** WHAT THE TASK ASKS **
Go over the data and keep only the lines that include "Click".

** SUPPLIED DATA **
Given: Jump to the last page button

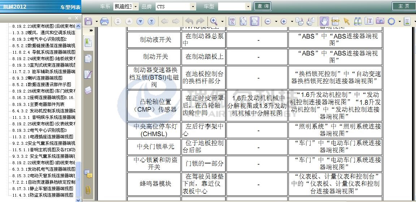Looking at the screenshot, I should 151,21.
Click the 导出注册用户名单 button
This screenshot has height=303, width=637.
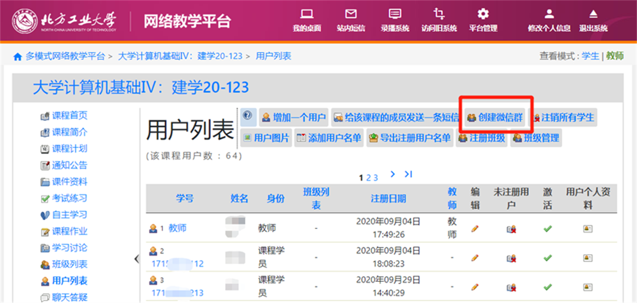[410, 138]
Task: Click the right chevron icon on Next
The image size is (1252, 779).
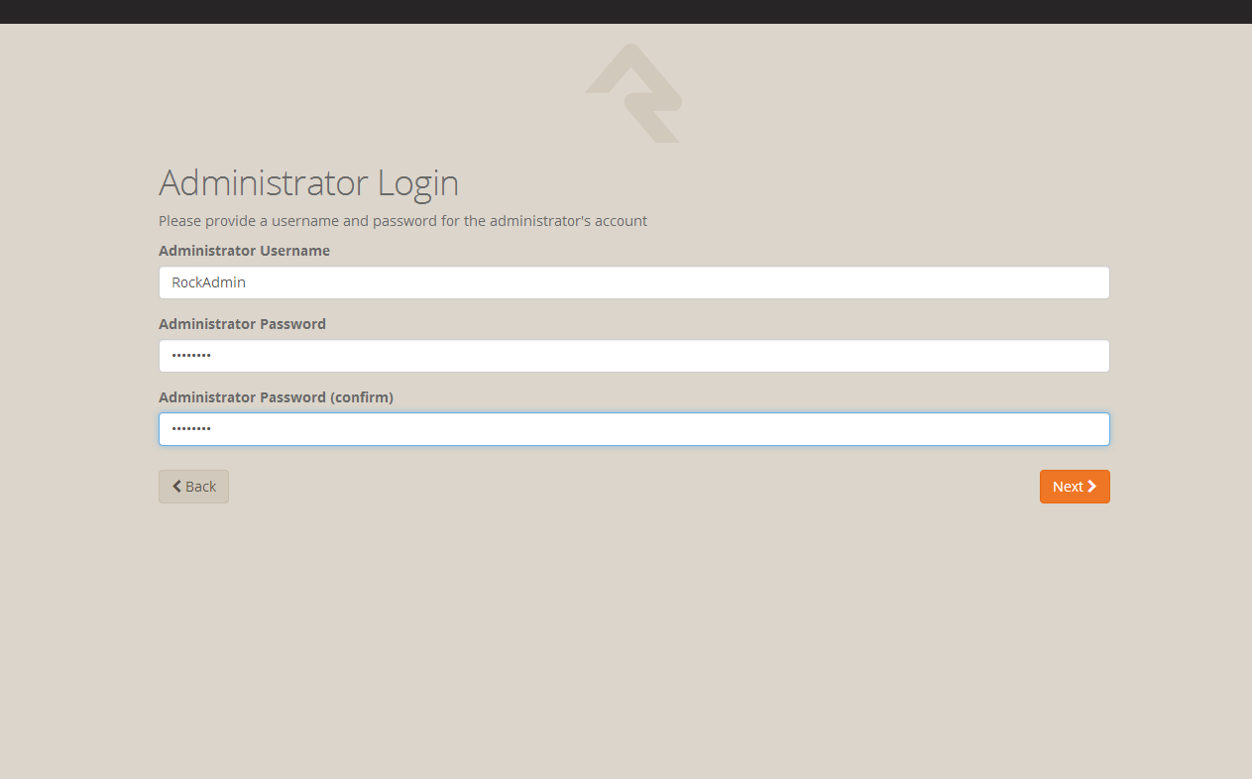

** ANSWER **
Click the 导出注册用户名单 button
Task: Click the right chevron icon on Next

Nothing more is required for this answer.